**Goal of the exercise**.
Below are some entries. Copy each line in them that holds "computer".

-------- Entries shown

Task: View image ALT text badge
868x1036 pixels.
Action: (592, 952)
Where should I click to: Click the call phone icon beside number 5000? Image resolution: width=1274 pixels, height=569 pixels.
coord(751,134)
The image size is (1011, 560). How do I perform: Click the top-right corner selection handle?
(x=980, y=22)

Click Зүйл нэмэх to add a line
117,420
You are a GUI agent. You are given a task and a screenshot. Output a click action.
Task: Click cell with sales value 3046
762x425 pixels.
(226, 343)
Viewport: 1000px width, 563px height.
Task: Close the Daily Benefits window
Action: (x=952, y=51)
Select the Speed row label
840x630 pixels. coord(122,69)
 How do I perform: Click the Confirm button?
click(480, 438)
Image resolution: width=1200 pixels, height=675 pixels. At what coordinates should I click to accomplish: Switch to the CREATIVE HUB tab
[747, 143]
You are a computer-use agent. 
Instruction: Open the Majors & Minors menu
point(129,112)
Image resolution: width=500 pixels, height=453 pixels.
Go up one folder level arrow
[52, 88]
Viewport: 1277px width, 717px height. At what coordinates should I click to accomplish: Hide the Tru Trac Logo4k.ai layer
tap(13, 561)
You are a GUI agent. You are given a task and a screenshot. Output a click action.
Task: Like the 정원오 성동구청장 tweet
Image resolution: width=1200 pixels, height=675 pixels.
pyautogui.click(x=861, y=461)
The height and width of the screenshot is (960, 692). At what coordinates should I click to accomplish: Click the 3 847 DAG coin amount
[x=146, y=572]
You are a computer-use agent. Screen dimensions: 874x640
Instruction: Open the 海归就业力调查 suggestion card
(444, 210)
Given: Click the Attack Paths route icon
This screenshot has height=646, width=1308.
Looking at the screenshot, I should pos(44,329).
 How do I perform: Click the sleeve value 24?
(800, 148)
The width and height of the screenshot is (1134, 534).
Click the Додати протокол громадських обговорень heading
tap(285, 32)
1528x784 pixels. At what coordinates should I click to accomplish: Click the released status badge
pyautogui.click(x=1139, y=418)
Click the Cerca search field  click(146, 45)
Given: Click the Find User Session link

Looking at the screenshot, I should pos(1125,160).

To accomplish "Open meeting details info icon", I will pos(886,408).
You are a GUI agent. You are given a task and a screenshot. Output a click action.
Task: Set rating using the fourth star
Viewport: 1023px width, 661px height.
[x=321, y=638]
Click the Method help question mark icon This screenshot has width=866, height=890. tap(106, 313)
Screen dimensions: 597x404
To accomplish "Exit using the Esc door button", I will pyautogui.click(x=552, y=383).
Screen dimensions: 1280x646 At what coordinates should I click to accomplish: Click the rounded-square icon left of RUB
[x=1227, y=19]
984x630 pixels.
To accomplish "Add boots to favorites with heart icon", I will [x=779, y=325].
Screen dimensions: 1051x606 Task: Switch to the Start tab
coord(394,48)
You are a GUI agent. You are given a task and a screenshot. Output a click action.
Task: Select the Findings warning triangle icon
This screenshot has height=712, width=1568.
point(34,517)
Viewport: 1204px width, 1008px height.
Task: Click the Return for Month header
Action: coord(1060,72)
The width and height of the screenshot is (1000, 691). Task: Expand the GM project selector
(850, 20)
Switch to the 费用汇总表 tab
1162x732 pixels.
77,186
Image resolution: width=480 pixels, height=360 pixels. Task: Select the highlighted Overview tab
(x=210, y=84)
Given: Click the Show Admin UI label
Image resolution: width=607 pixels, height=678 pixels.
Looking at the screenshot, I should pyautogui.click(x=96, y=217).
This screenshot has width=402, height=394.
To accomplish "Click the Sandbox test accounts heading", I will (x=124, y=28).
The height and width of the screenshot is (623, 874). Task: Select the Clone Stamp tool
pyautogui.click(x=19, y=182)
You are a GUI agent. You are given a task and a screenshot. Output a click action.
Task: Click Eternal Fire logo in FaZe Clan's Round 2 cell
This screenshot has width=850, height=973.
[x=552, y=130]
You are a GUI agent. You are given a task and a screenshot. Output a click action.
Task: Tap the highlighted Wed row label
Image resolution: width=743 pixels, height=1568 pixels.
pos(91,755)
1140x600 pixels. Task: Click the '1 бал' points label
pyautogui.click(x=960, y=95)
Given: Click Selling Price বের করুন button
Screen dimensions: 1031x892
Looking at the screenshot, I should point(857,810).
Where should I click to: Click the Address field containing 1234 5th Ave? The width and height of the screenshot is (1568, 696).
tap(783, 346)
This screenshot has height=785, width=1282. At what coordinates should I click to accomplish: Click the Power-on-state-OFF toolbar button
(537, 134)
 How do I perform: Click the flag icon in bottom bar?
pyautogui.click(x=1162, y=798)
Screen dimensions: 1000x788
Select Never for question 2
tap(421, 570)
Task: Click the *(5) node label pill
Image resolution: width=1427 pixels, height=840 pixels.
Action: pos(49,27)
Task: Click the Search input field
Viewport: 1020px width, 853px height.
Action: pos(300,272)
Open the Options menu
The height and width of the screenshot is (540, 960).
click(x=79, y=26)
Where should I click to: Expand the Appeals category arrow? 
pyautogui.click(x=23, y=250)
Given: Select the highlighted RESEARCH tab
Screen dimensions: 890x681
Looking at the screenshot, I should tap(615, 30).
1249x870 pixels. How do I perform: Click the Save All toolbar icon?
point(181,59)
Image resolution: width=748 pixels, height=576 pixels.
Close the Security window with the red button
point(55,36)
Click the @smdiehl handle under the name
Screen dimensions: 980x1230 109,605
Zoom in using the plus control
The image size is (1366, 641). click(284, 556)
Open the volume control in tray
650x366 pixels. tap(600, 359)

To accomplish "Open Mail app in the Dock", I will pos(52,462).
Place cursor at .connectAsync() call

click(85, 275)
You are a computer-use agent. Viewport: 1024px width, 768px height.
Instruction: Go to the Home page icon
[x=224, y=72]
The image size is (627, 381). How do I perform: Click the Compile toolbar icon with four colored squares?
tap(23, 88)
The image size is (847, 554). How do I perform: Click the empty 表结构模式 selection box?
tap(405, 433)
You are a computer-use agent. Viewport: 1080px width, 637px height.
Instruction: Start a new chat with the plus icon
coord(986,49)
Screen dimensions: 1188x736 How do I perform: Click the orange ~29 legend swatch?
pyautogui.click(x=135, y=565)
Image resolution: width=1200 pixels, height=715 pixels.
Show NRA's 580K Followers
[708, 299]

----------------

**Answer**.
You are a computer-use agent. 
You are a computer-use agent. Screen dimensions: 874x640
You are a computer-use agent. Viewport: 1024px width, 768px height.
You are a computer-use agent. Viewport: 1080px width, 637px height.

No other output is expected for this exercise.